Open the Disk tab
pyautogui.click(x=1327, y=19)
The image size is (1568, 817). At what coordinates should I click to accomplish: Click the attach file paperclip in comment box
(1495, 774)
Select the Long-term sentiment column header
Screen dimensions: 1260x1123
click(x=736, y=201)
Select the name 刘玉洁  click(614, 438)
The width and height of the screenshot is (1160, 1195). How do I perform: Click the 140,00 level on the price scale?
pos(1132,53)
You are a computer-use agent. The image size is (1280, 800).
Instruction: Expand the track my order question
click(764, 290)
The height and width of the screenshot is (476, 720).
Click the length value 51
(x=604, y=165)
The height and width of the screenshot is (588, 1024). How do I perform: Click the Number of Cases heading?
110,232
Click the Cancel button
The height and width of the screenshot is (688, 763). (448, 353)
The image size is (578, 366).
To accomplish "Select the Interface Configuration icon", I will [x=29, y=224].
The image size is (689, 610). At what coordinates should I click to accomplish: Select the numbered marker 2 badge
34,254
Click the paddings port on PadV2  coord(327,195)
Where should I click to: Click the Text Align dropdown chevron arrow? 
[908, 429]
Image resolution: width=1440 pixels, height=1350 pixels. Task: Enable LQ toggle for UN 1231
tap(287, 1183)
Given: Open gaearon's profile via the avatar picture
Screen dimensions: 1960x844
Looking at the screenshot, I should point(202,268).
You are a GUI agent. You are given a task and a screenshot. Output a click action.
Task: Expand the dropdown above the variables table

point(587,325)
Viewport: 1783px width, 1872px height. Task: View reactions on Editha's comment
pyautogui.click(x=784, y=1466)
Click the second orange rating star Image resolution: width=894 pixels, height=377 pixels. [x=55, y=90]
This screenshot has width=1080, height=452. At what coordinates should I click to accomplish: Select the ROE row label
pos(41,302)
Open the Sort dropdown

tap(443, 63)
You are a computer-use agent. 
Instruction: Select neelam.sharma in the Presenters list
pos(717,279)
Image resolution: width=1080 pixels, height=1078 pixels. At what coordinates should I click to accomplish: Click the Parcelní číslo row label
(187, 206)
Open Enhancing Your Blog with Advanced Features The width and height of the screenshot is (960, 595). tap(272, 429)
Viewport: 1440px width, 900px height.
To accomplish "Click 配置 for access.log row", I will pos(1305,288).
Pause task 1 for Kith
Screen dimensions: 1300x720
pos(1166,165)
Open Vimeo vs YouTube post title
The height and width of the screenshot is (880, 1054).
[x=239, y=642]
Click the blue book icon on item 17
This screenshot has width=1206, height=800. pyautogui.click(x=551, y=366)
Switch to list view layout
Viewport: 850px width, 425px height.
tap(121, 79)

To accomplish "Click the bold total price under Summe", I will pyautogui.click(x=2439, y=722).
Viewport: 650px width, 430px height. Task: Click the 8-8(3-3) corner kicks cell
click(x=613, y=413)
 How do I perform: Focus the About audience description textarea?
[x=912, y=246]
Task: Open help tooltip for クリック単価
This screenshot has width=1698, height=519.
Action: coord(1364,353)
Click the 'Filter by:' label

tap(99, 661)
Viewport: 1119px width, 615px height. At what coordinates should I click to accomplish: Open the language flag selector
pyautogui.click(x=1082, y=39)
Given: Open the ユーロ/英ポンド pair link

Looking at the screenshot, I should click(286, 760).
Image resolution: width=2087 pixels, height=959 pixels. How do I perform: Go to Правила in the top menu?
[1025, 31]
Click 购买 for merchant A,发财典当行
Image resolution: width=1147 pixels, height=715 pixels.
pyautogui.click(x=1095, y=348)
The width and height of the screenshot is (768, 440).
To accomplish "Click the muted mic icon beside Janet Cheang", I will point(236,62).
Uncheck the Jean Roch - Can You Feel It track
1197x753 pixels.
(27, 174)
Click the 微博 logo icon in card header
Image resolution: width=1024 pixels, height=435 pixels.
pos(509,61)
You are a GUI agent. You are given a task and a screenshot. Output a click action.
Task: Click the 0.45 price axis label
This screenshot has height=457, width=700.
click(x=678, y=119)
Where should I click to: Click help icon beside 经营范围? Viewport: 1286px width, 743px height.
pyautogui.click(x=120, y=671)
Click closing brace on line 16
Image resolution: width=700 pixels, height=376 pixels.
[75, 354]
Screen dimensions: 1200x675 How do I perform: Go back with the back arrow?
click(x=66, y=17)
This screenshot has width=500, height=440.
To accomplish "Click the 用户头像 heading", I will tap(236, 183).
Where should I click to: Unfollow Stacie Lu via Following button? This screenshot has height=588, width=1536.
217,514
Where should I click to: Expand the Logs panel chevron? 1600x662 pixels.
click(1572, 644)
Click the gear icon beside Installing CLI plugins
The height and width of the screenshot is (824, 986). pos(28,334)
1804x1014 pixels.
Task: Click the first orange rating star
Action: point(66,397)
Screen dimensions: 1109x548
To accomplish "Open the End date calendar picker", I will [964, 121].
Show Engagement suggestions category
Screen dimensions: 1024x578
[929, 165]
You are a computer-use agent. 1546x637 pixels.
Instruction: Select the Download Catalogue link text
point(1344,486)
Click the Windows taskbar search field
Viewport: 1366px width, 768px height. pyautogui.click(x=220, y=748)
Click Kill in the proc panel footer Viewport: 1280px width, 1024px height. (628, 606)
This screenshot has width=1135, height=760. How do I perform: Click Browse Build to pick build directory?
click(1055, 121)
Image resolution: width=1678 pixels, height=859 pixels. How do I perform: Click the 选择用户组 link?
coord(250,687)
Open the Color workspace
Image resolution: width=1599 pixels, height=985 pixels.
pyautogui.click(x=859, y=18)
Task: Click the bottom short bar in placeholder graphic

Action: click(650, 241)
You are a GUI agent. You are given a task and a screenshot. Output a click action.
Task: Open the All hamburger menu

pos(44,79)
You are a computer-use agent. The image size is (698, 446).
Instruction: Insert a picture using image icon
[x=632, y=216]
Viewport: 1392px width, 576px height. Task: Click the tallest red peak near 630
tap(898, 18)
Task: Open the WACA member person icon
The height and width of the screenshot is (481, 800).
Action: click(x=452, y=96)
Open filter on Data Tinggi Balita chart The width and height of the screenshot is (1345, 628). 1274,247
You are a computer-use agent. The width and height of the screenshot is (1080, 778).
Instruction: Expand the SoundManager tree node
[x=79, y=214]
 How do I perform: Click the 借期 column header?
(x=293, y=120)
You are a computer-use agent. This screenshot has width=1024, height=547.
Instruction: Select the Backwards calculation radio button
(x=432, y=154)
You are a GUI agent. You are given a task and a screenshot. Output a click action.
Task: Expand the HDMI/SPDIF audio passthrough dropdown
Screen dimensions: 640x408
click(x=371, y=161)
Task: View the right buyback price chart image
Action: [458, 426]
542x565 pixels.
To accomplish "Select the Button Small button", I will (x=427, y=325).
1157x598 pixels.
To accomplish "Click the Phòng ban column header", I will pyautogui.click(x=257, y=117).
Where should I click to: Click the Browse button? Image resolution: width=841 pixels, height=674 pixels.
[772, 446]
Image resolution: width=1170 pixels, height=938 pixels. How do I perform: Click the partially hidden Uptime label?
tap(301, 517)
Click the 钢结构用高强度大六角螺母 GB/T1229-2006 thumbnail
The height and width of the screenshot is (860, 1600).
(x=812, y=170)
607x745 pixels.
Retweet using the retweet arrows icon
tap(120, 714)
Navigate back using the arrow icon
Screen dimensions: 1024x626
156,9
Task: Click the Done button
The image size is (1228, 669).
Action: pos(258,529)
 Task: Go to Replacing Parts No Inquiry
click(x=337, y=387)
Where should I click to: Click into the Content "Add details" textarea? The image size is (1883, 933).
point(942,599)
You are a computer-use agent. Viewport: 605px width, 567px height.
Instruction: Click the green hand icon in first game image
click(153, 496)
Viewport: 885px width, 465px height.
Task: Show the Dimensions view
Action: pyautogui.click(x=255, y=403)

──────

Would you retype all of the lines shown above, exactly as given?

Open the Disk tab
pyautogui.click(x=1327, y=19)
The image size is (1568, 817). At what coordinates should I click to accomplish: Click the attach file paperclip in comment box
(1495, 774)
Select the Long-term sentiment column header
Screen dimensions: 1260x1123
click(x=736, y=201)
Select the name 刘玉洁  click(614, 438)
The width and height of the screenshot is (1160, 1195). How do I perform: Click the 140,00 level on the price scale?
pos(1132,53)
You are a computer-use agent. The image size is (1280, 800).
Instruction: Expand the track my order question
click(764, 290)
The height and width of the screenshot is (476, 720).
Click the length value 51
(x=604, y=165)
The height and width of the screenshot is (588, 1024). How do I perform: Click the Number of Cases heading?
110,232
Click the Cancel button
The height and width of the screenshot is (688, 763). (448, 353)
The image size is (578, 366).
To accomplish "Select the Interface Configuration icon", I will [x=29, y=224].
The image size is (689, 610). At what coordinates should I click to accomplish: Select the numbered marker 2 badge
34,254
Click the paddings port on PadV2  coord(327,195)
Where should I click to: Click the Text Align dropdown chevron arrow? 
[908, 429]
Image resolution: width=1440 pixels, height=1350 pixels. Task: Enable LQ toggle for UN 1231
tap(287, 1183)
Given: Open gaearon's profile via the avatar picture
Screen dimensions: 1960x844
Looking at the screenshot, I should point(202,268).
You are a GUI agent. You are given a task and a screenshot. Output a click action.
Task: Expand the dropdown above the variables table

point(587,325)
Viewport: 1783px width, 1872px height. Task: View reactions on Editha's comment
pyautogui.click(x=784, y=1466)
Click the second orange rating star Image resolution: width=894 pixels, height=377 pixels. [x=55, y=90]
This screenshot has width=1080, height=452. At what coordinates should I click to accomplish: Select the ROE row label
pos(41,302)
Open the Sort dropdown

tap(443, 63)
You are a computer-use agent. 
Instruction: Select neelam.sharma in the Presenters list
pos(717,279)
Image resolution: width=1080 pixels, height=1078 pixels. At what coordinates should I click to accomplish: Click the Parcelní číslo row label
(187, 206)
Open Enhancing Your Blog with Advanced Features The width and height of the screenshot is (960, 595). tap(272, 429)
Viewport: 1440px width, 900px height.
To accomplish "Click 配置 for access.log row", I will pos(1305,288).
Pause task 1 for Kith
Screen dimensions: 1300x720
pos(1166,165)
Open Vimeo vs YouTube post title
The height and width of the screenshot is (880, 1054).
[x=239, y=642]
Click the blue book icon on item 17
This screenshot has width=1206, height=800. pyautogui.click(x=551, y=366)
Switch to list view layout
Viewport: 850px width, 425px height.
tap(121, 79)

To accomplish "Click the bold total price under Summe", I will pyautogui.click(x=2439, y=722).
Viewport: 650px width, 430px height. Task: Click the 8-8(3-3) corner kicks cell
click(x=613, y=413)
 How do I perform: Focus the About audience description textarea?
[x=912, y=246]
Task: Open help tooltip for クリック単価
This screenshot has width=1698, height=519.
Action: coord(1364,353)
Click the 'Filter by:' label

tap(99, 661)
Viewport: 1119px width, 615px height. At what coordinates should I click to accomplish: Open the language flag selector
pyautogui.click(x=1082, y=39)
Given: Open the ユーロ/英ポンド pair link

Looking at the screenshot, I should click(286, 760).
Image resolution: width=2087 pixels, height=959 pixels. How do I perform: Go to Правила in the top menu?
[1025, 31]
Click 购买 for merchant A,发财典当行
Image resolution: width=1147 pixels, height=715 pixels.
pyautogui.click(x=1095, y=348)
The width and height of the screenshot is (768, 440).
To accomplish "Click the muted mic icon beside Janet Cheang", I will point(236,62).
Uncheck the Jean Roch - Can You Feel It track
1197x753 pixels.
(27, 174)
Click the 微博 logo icon in card header
Image resolution: width=1024 pixels, height=435 pixels.
pos(509,61)
You are a GUI agent. You are given a task and a screenshot. Output a click action.
Task: Click the 0.45 price axis label
This screenshot has height=457, width=700.
click(x=678, y=119)
Where should I click to: Click help icon beside 经营范围? Viewport: 1286px width, 743px height.
pyautogui.click(x=120, y=671)
Click closing brace on line 16
Image resolution: width=700 pixels, height=376 pixels.
[75, 354]
Screen dimensions: 1200x675 How do I perform: Go back with the back arrow?
click(x=66, y=17)
This screenshot has width=500, height=440.
To accomplish "Click the 用户头像 heading", I will tap(236, 183).
Where should I click to: Unfollow Stacie Lu via Following button? This screenshot has height=588, width=1536.
217,514
Where should I click to: Expand the Logs panel chevron? 1600x662 pixels.
click(1572, 644)
Click the gear icon beside Installing CLI plugins
The height and width of the screenshot is (824, 986). pos(28,334)
1804x1014 pixels.
Task: Click the first orange rating star
Action: point(66,397)
Screen dimensions: 1109x548
To accomplish "Open the End date calendar picker", I will [964, 121].
Show Engagement suggestions category
Screen dimensions: 1024x578
[929, 165]
You are a computer-use agent. 1546x637 pixels.
Instruction: Select the Download Catalogue link text
point(1344,486)
Click the Windows taskbar search field
Viewport: 1366px width, 768px height. pyautogui.click(x=220, y=748)
Click Kill in the proc panel footer Viewport: 1280px width, 1024px height. (628, 606)
This screenshot has width=1135, height=760. How do I perform: Click Browse Build to pick build directory?
click(1055, 121)
Image resolution: width=1678 pixels, height=859 pixels. How do I perform: Click the 选择用户组 link?
coord(250,687)
Open the Color workspace
Image resolution: width=1599 pixels, height=985 pixels.
pyautogui.click(x=859, y=18)
Task: Click the bottom short bar in placeholder graphic

Action: click(650, 241)
You are a GUI agent. You are given a task and a screenshot. Output a click action.
Task: Open the All hamburger menu

pos(44,79)
You are a computer-use agent. The image size is (698, 446).
Instruction: Insert a picture using image icon
[x=632, y=216]
Viewport: 1392px width, 576px height. Task: Click the tallest red peak near 630
tap(898, 18)
Task: Open the WACA member person icon
The height and width of the screenshot is (481, 800).
Action: click(x=452, y=96)
Open filter on Data Tinggi Balita chart The width and height of the screenshot is (1345, 628). 1274,247
You are a computer-use agent. The width and height of the screenshot is (1080, 778).
Instruction: Expand the SoundManager tree node
[x=79, y=214]
 How do I perform: Click the 借期 column header?
(x=293, y=120)
You are a computer-use agent. This screenshot has width=1024, height=547.
Instruction: Select the Backwards calculation radio button
(x=432, y=154)
You are a GUI agent. You are given a task and a screenshot. Output a click action.
Task: Expand the HDMI/SPDIF audio passthrough dropdown
Screen dimensions: 640x408
click(x=371, y=161)
Task: View the right buyback price chart image
Action: [458, 426]
542x565 pixels.
To accomplish "Select the Button Small button", I will (x=427, y=325).
1157x598 pixels.
To accomplish "Click the Phòng ban column header", I will pyautogui.click(x=257, y=117).
Where should I click to: Click the Browse button? Image resolution: width=841 pixels, height=674 pixels.
[772, 446]
Image resolution: width=1170 pixels, height=938 pixels. How do I perform: Click the partially hidden Uptime label?
tap(301, 517)
Click the 钢结构用高强度大六角螺母 GB/T1229-2006 thumbnail
The height and width of the screenshot is (860, 1600).
(x=812, y=170)
607x745 pixels.
Retweet using the retweet arrows icon
tap(120, 714)
Navigate back using the arrow icon
Screen dimensions: 1024x626
156,9
Task: Click the Done button
The image size is (1228, 669).
Action: pos(258,529)
 Task: Go to Replacing Parts No Inquiry
click(x=337, y=387)
Where should I click to: Click into the Content "Add details" textarea? The image size is (1883, 933).
point(942,599)
You are a computer-use agent. Viewport: 605px width, 567px height.
Instruction: Click the green hand icon in first game image
click(153, 496)
Viewport: 885px width, 465px height.
Task: Show the Dimensions view
Action: pyautogui.click(x=255, y=403)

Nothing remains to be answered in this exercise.